Menaces, injures, plaintes et cancel culture
Régulièrement accusées de transphobie depuis qu’elles militent contre ce qu’elles qualifient de dérives du mouvement transgenre, Dora Moutot et Marguerite Stern expliquent que leur activisme leur a valu intimidations, menaces, harcèlement, censure, procès et perte d’emploi.
« […] il y a eu un avant et un après. Depuis quatre ans, nous recevons menaces et insultes quotidiennement. Twitter et Instagram ont supprimé et censuré nos comptes plusieurs fois », écrivent-elles dans Transmania.
« Tu n’es plus invitée nulle part. Le téléphone arrête de sonner. Dora a perdu absolument tous ses partenaires commerciaux à cause du harcèlement des transgenristes. Vous faire perdre votre emploi est l’une de leurs techniques chéries. Et les gens suivent… de peur de ne pas paraître assez progressistes… »

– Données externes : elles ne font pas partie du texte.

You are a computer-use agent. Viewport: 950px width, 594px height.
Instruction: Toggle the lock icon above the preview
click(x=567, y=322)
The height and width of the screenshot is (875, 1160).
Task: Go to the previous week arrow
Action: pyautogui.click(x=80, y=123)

« Les premières victimes de la violence des transgenristes sont les féministes qui critiquent leur idéologie. Pour les désigner, ils ont inventé l’étiquette “TERF” (Trans-Exclusionary Radical Feminist). Ce terme autour duquel ils cultivent tout un imaginaire sombre est utilisé pour discréditer et menacer », poursuivent les deux auteurs.
Marguerite Stern et Dora Moutot s’inquiètent également du rôle joué par plusieurs médias et personnalités politiques qu’elles accusent de participer aux campagnes menées par les transactivistes contre leurs détracteurs.
« […] certains médias et personnalités politiques de gauche suivent au galop. Alors, la terreur se normalise et s’institutionnalise. Des élus de la République se mettent à leur tour à vous traiter de “transphobes” et de “TERF”. »
« Nous sommes de grandes déçues du féminisme contemporain »
Parmi le flot de critiques que leur vaut leur activisme, celles émanant de leurs anciennes camarades sont peut-être les plus amères pour les deux ex-égéries du féminisme français.
« Les femmes que nous avions jadis soutenues et encouragées ont nourri notre harcèlement au nom de la “sororité” envers leurs “sœurs à pénis”. Nous l’annonçons tout de suite : nous sommes de grandes déçues du féminisme contemporain qui consiste en une sorte de course à l’oppression saupoudrée de paillettes. »« Le transgenrisme s’appuie sur leur capacité d’empathie pour progresser. Nous comprenons qu’elles veulent être des âmes charitables […], mais parfois, être une bonne personne, c’est avoir un peu de courage, savoir dire non, et poser ses limites », concluent les auteurs de Transmania.